▸ **Work to complete**
Line by line, set down all the data below exactly, omitting any picture.

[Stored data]
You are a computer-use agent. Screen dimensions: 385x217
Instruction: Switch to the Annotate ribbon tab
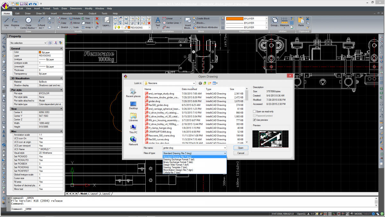[x=67, y=14]
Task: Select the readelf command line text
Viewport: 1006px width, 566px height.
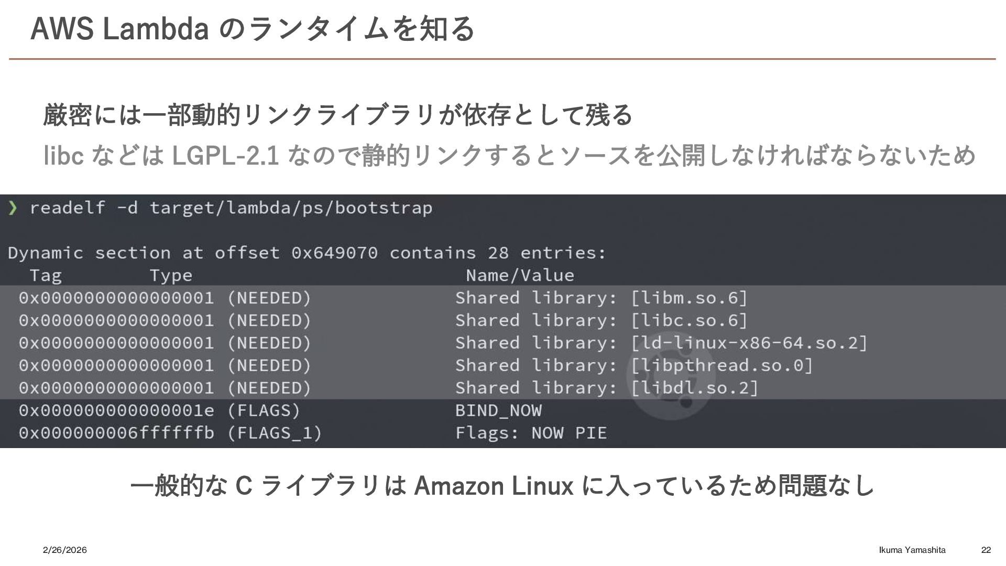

▸ **Task answer**
You are a computer-use agent. Screen dimensions: 385x217
Instruction: Switch to the Annotate ribbon tab
[x=67, y=14]
Task: Select the readelf command line text
Viewport: 1006px width, 566px height.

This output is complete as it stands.